As eleições de 2026 reúnem ao menos 35 candidatos nascidos fora do Brasil, provenientes de 25 países e territórios, como Portugal, Itália, Síria, Cuba, China e Haiti. O grupo disputa cargos em diferentes regiões do país, sendo que 25 deles constam nos registros eleitorais como brasileiros naturalizados.
Entre os concorrentes, sete são classificados como brasileiros natos, apesar de terem nascido no exterior, e três aparecem na base de dados como estrangeiros. O advogado e professor Antônio Carlos de Freitas, doutor em Direito Constitucional pela USP, explicou que o vínculo de nacionalidade é a condição essencial para que alguém possua direitos políticos e possa se candidatar.

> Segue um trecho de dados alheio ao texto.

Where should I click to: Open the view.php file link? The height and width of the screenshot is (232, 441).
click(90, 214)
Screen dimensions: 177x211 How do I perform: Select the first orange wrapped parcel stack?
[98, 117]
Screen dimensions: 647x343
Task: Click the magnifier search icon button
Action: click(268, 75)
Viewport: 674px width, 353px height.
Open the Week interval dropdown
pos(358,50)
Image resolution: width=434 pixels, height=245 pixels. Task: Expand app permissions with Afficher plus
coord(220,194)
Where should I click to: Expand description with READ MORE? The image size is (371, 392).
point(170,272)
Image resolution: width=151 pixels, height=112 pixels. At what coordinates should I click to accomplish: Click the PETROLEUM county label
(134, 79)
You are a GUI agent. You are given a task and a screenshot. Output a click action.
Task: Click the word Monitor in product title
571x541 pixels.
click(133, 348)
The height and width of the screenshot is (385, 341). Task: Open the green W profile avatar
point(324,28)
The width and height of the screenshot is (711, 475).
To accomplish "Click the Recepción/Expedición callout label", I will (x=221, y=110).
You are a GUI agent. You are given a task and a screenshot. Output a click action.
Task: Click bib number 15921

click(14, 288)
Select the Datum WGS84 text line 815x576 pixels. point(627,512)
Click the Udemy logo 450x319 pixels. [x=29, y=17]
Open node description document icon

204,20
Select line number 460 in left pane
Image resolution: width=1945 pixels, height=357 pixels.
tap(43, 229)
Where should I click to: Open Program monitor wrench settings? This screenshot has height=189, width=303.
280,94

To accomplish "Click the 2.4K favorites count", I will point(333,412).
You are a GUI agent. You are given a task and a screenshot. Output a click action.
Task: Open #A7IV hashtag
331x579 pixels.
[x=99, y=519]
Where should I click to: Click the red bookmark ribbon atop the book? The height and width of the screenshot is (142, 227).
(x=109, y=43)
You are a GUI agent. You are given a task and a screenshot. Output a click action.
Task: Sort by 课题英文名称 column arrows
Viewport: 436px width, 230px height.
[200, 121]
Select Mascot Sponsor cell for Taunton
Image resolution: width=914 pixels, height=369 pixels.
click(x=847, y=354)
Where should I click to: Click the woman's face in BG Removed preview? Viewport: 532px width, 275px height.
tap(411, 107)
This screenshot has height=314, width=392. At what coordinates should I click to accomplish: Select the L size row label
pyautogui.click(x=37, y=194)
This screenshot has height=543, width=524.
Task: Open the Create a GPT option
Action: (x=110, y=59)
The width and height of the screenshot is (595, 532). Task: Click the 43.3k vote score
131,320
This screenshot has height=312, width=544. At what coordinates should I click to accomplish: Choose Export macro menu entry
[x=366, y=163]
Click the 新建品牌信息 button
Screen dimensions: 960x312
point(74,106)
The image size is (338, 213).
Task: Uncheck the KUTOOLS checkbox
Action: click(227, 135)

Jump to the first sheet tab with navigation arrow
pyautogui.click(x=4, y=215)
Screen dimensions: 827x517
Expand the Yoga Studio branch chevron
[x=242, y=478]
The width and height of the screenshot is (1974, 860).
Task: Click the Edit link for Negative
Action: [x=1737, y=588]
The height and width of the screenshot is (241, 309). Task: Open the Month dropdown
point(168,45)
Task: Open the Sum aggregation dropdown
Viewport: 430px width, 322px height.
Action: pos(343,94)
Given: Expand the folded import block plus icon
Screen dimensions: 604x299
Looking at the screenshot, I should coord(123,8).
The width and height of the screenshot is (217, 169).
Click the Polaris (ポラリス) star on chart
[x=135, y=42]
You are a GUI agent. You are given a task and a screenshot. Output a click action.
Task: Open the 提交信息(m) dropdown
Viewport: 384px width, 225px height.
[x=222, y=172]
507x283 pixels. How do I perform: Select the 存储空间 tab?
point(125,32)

A Constituição impõe restrições a brasileiros naturalizados, que não podem concorrer aos cargos de Presidente e Vice-Presidente da República. A proibição se estende a ministros do Supremo Tribunal Federal, presidentes da Câmara dos Deputados e do Senado Federal, além de oficiais das Forças Armadas e ministro de Estado da Defesa. Já os brasileiros natos nascidos no exterior podem disputar qualquer cargo.
Sobre os três candidatos registrados como estrangeiros, Freitas afirmou que a situação pode ser fruto de erro de cadastro ou de candidaturas que aguardam julgamento da Justiça Eleitoral. O sistema permite o registro antes da análise definitiva de requisitos como idade, domicílio e nacionalidade. Caso a candidatura seja indeferida, o partido pode enfrentar desequilíbrio na proporção mínima exigida entre homens e mulheres na chapa.
Cidadãos portugueses possuem uma condição específica por meio do Estatuto da Igualdade, que permite o exercício de direitos políticos via alistamento eleitoral, sem a naturalização tradicional. Para fins políticos, esses cidadãos possuem direitos equivalentes aos de brasileiros naturalizados e enfrentam as mesmas restrições constitucionais.
A participação de brasileiros residentes no exterior ocorre por meio do voto em repartições consulares, cujos resultados são computados na zona eleitoral do Distrito Federal.